As well as improving payment processing efficiency, the other advantage of outsourced accounts receivable management is that it can have an even greater impact on returns, removing the need to issue credit notes or cancellations which are often still processed manually in retail operations today. A solution that combines both payment service provision with accounting, can automate accounting chargebacks and payments to customers if they return goods. This is even possible across different sales channels, so that if a customer orders online or via mobile, but wants to exchange or return their items in-store, they can receive their money back on the same card or via the same payment method they used for the original purchase, including posting to the customer account. In today’s multichannel environment, this is what customers expect and it should be what all retailers are able to provide.
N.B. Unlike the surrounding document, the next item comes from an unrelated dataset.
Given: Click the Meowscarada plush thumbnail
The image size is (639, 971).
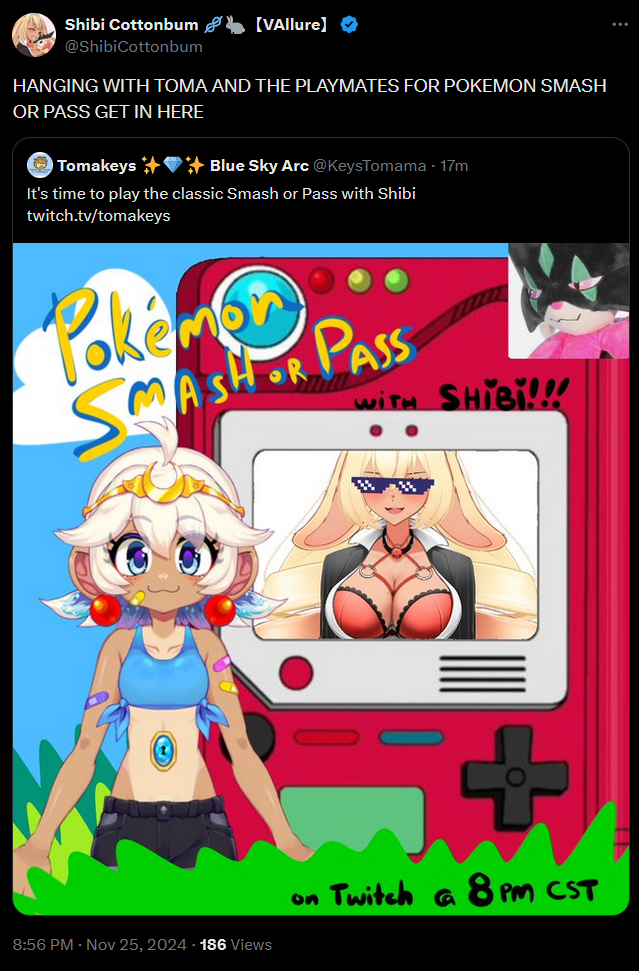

In the context of the multichannel environment, retailers should be aware of the different exchange rates and currencies in the markets they are selling to. Payment service providers are able to convert almost all payment methods automatically. Advanced PSPs let the customer choose between Direct Currency Conversion (DCC), which gives retailers the option to adjust the currency conversion dynamically and the option to carry out the conversion before the customer makes the purchase and not at checkout. The merchant benefits from a stable exchange rate throughout the transaction process, including subsequent returns or credits. Automated reports on transactions made and revenues generated also facilitate accounting.

In addition to multi-currency, the software that eCommerce retailers are using should also be able to support the sales tax regulations and keys demanded by different countries. Debtor management should process the tax codes of all countries in which the retailer operates, or is likely to operate in the future, to ensure the correct posting of all sales, including those that are cross-border.

One final point – to help with management of accounting documents, it is useful to have just one single file which can be transferred directly into the general ledger or transferred to the tax consultant. Not only does this save effort and cost for the retailer it also enables them to focus on their core business without being distracted by complex accounting procedures.

Armed with an efficient, fuss-free payment and accounts receivable solution in the back-office will give eCommerce retailers the infrastructure they need to keep processes lean, cash flowing, and customers happy while they build their business.